───── Data records
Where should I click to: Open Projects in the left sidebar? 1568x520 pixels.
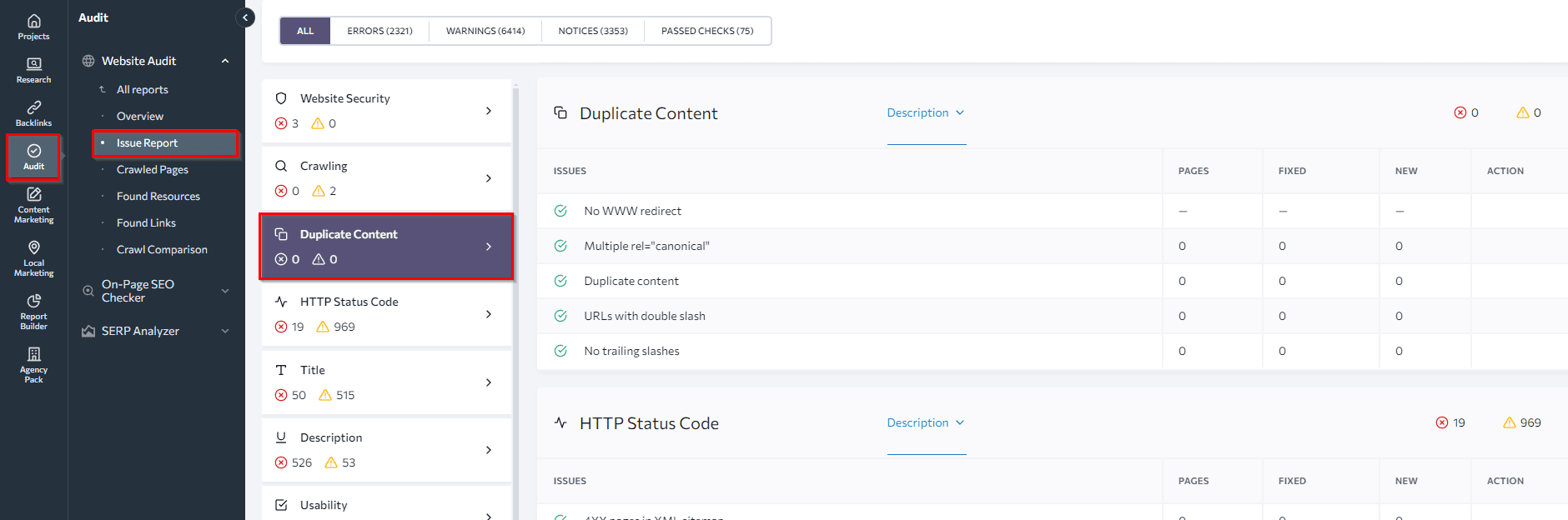33,27
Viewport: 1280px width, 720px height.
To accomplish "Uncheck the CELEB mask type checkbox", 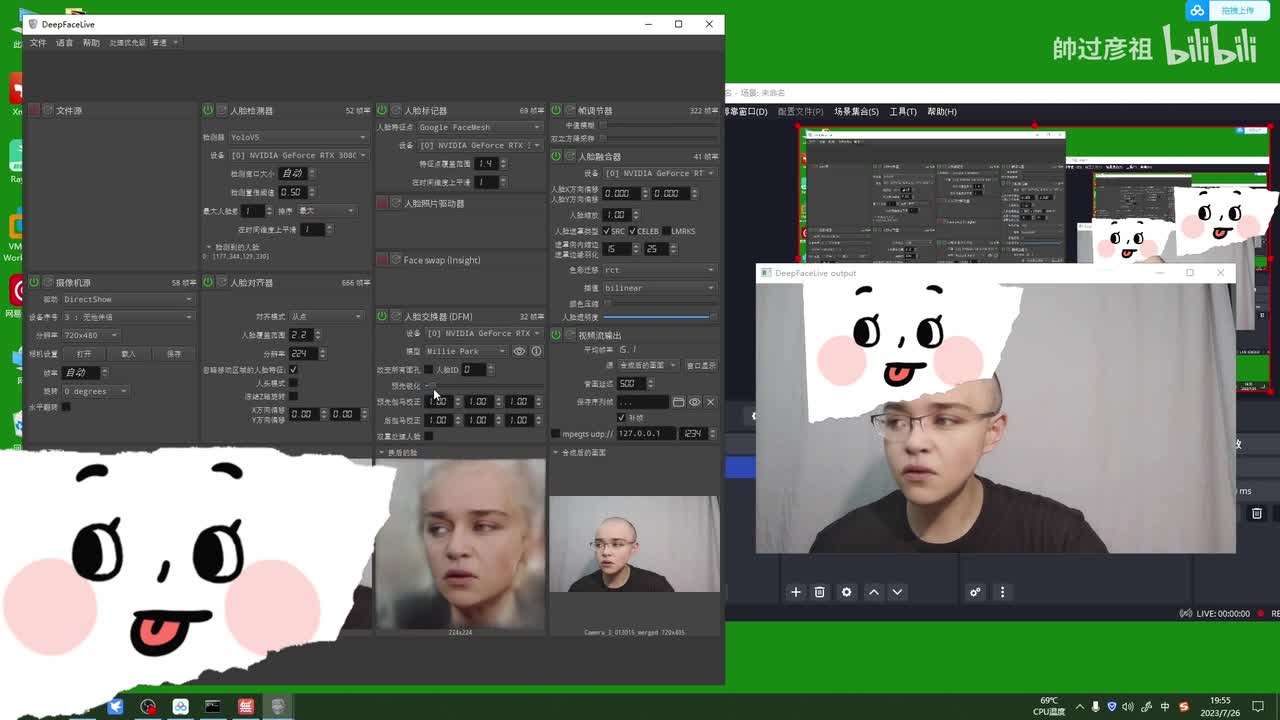I will [x=632, y=231].
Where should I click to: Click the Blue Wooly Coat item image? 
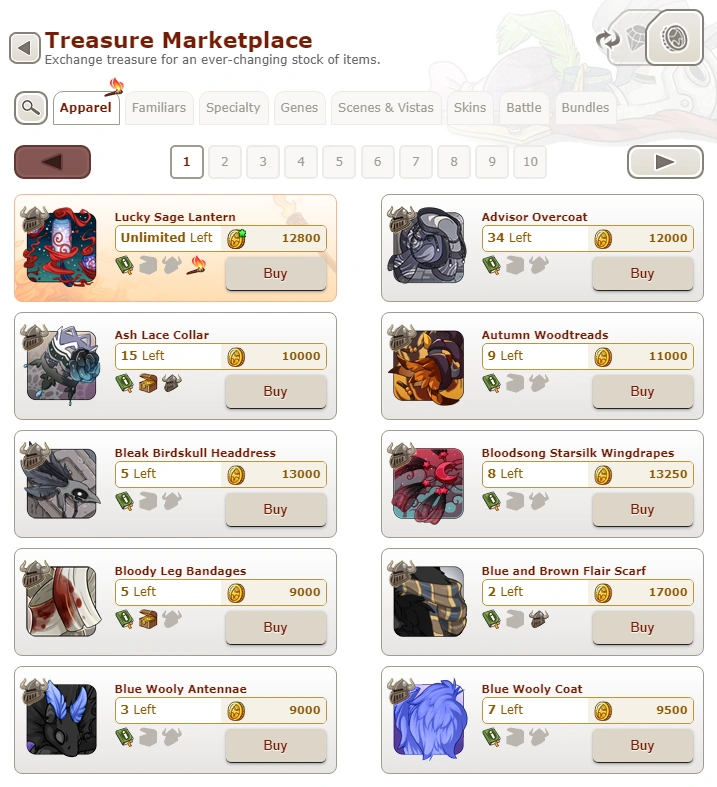tap(428, 719)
──────────
Required action: For this exercise, the lines from the one containing "Where should I click to: Click" through the last line of the entries above are to be output exactly, both included, and pictures are skipped.

Expected output:
Where should I click to: Click the Blue Wooly Coat item image? 
tap(428, 719)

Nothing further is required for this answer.